§ Exercise description
Range to reproduce from the entries below: the line with "Where should I click to: Open", the line with "Toggle the Dynamic/Static", and every line in between. Give them exactly and give nothing else.

§ Records shown
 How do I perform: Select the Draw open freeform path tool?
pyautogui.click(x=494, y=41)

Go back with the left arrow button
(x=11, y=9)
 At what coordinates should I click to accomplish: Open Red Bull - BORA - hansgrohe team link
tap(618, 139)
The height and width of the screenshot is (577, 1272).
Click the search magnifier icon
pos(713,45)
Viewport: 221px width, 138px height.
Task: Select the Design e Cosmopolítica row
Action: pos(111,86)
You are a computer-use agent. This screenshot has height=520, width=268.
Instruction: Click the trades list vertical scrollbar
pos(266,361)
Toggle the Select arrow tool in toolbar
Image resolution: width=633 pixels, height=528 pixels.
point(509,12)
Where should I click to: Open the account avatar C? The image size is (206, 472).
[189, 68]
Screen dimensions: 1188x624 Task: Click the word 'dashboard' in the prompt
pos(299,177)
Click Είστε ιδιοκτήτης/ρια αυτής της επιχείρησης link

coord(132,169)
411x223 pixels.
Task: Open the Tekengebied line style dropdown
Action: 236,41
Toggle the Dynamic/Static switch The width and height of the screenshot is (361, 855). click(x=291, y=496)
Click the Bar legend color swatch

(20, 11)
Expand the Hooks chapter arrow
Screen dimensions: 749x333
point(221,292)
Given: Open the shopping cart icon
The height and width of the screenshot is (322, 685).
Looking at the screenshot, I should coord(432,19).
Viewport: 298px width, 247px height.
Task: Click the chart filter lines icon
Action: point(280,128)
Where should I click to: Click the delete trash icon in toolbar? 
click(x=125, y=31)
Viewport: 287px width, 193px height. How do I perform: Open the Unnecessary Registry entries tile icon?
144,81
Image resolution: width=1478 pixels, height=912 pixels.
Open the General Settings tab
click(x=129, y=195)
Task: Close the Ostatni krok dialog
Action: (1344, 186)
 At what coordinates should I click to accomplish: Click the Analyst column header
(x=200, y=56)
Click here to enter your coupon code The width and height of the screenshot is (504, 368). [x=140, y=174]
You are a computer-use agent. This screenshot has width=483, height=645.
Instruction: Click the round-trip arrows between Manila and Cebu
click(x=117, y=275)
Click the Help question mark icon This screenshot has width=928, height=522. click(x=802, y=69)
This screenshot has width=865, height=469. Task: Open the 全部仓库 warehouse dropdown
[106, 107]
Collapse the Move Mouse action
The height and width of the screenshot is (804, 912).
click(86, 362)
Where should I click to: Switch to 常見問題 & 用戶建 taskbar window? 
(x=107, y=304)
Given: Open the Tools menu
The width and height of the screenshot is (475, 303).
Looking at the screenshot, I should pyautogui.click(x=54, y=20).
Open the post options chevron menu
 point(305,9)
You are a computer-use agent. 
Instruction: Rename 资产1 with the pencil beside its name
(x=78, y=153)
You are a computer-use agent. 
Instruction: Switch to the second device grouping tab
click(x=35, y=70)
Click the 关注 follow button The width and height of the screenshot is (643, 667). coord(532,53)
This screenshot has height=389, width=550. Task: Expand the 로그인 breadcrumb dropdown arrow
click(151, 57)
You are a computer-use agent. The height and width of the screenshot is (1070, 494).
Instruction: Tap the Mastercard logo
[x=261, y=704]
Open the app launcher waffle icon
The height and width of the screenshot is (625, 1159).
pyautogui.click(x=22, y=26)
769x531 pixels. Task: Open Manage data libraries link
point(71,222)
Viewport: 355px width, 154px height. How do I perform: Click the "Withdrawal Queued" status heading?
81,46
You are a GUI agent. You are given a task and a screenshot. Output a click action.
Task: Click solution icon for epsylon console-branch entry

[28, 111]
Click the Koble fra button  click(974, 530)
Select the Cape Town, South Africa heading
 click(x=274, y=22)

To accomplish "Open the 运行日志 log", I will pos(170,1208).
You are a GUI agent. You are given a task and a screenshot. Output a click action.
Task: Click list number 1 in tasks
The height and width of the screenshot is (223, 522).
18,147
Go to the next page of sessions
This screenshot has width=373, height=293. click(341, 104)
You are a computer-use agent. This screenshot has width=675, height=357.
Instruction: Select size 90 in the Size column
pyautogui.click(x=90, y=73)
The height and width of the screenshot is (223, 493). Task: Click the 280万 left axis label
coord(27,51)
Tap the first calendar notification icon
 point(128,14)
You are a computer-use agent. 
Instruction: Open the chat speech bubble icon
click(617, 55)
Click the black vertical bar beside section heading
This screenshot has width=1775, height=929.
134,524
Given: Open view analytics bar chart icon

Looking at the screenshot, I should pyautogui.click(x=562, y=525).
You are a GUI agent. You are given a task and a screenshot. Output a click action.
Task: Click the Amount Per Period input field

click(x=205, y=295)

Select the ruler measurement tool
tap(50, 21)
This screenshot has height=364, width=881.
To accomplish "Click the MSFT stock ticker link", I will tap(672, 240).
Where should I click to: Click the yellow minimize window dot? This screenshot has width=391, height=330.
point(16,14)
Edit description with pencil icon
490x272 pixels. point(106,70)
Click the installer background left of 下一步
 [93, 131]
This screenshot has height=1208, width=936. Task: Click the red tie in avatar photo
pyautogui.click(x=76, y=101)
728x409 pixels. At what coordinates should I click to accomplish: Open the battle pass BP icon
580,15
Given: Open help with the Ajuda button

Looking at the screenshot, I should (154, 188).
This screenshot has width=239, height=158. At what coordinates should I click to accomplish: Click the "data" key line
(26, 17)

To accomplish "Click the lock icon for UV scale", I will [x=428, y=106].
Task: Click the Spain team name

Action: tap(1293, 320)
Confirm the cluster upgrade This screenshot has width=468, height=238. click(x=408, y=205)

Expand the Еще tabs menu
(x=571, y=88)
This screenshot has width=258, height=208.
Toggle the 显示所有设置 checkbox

§ Result of the task
Where should I click to: Open the account avatar C? The image size is (206, 472).
[189, 68]
Screen dimensions: 1188x624 Task: Click the word 'dashboard' in the prompt
pos(299,177)
Click Είστε ιδιοκτήτης/ρια αυτής της επιχείρησης link

coord(132,169)
411x223 pixels.
Task: Open the Tekengebied line style dropdown
Action: 236,41
Toggle the Dynamic/Static switch The width and height of the screenshot is (361, 855). click(x=291, y=496)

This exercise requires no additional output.